Part 2: Shape from shading
- Briefly describe your implemented solution, focusing especially on the more
"non-trivial" or interesting parts of the solution. What implementation choices did you
make, and how did they affect the quality of the result and the speed of computation?
What are some artifacts and/or limitations of your implementation, and what are
possible reasons for them?
- Discuss the differences between the different integration methods
you have implemented for #5 above. Specifically, you should choose one subject,
display the outputs for all of a-d (be sure to choose viewpoints that make the differences
especially visible), and discuss which method produces the best results and why.
You should also compare the running times of the different approaches. For the remaining subjects (see below),
it is sufficient to simply show the output of your best method, and it is not necessary
to give running times.
- For every subject, display your estimated albedo maps and screenshots of height maps
(use display_output and plot_surface_normals).
When inserting results images into your report, you
should resize/compress them appropriately to keep the file size manageable -- but make sure
that the correctness and quality of your output can be clearly and easily judged.
For the 3D screenshots, be sure to choose a viewpoint that makes the structure as clear
as possible (and/or feel free to include screenshots from multiple viewpoints).

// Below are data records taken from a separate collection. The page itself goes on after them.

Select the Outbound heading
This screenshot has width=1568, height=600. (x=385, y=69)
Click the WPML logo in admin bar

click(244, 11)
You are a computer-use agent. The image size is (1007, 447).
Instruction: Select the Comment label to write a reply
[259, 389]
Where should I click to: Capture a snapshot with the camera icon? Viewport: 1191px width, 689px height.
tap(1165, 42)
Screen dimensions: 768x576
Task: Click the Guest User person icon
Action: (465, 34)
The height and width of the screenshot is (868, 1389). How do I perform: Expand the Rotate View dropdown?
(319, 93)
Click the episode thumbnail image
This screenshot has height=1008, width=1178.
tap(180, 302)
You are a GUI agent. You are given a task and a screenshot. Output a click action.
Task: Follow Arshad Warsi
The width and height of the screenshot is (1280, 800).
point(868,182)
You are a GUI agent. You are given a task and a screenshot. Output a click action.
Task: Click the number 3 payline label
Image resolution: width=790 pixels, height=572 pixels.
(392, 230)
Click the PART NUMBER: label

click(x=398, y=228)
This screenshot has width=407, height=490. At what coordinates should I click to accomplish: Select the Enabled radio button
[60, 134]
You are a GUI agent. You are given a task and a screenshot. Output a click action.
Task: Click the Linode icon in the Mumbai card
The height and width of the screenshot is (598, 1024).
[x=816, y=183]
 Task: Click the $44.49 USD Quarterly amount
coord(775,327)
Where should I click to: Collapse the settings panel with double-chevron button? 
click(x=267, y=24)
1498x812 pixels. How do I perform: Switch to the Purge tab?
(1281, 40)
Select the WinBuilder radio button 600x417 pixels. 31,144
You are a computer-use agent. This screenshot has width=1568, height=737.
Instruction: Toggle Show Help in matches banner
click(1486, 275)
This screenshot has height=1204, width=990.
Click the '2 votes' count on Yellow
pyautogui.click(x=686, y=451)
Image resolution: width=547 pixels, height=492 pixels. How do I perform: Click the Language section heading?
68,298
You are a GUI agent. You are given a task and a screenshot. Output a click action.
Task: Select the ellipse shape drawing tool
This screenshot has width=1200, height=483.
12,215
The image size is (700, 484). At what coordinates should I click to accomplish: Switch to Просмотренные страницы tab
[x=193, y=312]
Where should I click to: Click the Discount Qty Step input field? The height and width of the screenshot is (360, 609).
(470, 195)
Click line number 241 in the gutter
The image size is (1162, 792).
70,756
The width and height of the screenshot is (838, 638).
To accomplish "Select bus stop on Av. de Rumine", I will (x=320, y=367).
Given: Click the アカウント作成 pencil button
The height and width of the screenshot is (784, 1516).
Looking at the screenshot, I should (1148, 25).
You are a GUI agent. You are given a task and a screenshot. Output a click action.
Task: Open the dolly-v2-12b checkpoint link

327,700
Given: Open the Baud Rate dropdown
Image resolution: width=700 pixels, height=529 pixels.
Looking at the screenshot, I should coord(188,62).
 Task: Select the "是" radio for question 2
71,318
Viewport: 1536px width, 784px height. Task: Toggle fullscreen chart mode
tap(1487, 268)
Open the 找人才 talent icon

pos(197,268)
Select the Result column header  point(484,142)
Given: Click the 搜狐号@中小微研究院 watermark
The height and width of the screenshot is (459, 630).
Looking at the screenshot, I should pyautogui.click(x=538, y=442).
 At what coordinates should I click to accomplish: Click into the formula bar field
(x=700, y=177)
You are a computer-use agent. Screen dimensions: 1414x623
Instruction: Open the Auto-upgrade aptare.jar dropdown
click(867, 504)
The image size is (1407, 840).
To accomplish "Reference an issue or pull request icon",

You will not receive credit for any results you have obtained, but failed to include
directly in the report PDF file.
- Discuss how the Yale Face data violate the assumptions of the shape-from-shading method
covered in the slides. What features of the data can contribute to errors in the results?
Feel free to include specific input images to illustrate your points. Choose one subject and
attempt to select a subset of all viewpoints that better match the assumptions of the method.
Show your results for that subset and discuss whether you were able to get any improvement
over a reconstruction computed from all the viewpoints.
You must upload the following files on Canvas:
- Your code in two separate files for part 1 and part 2. The filenames should be lastname_firstname_a3_p1.py and lastname_firstname_a3_p2.py. We prefer that you upload .py python files, but if you use a Python notebook, make sure you upload both the original .ipynb file and an exported PDF of the notebook.
- A report in a single PDF file with all your results and discussion for both parts following this template. The filename should be lastname_firstname_a3.pdf.
- All your output images and visualizations in a single zip file. The filename should be lastname_firstname_a3.zip. Note that this zip file is for backup documentation only, in case we cannot see the images in your PDF report clearly enough. You will not receive
credit for any output images that are part of the zip file but are not shown (in some form) in the report PDF.
Please refer to course policies on academic honesty, collaboration, late days, etc.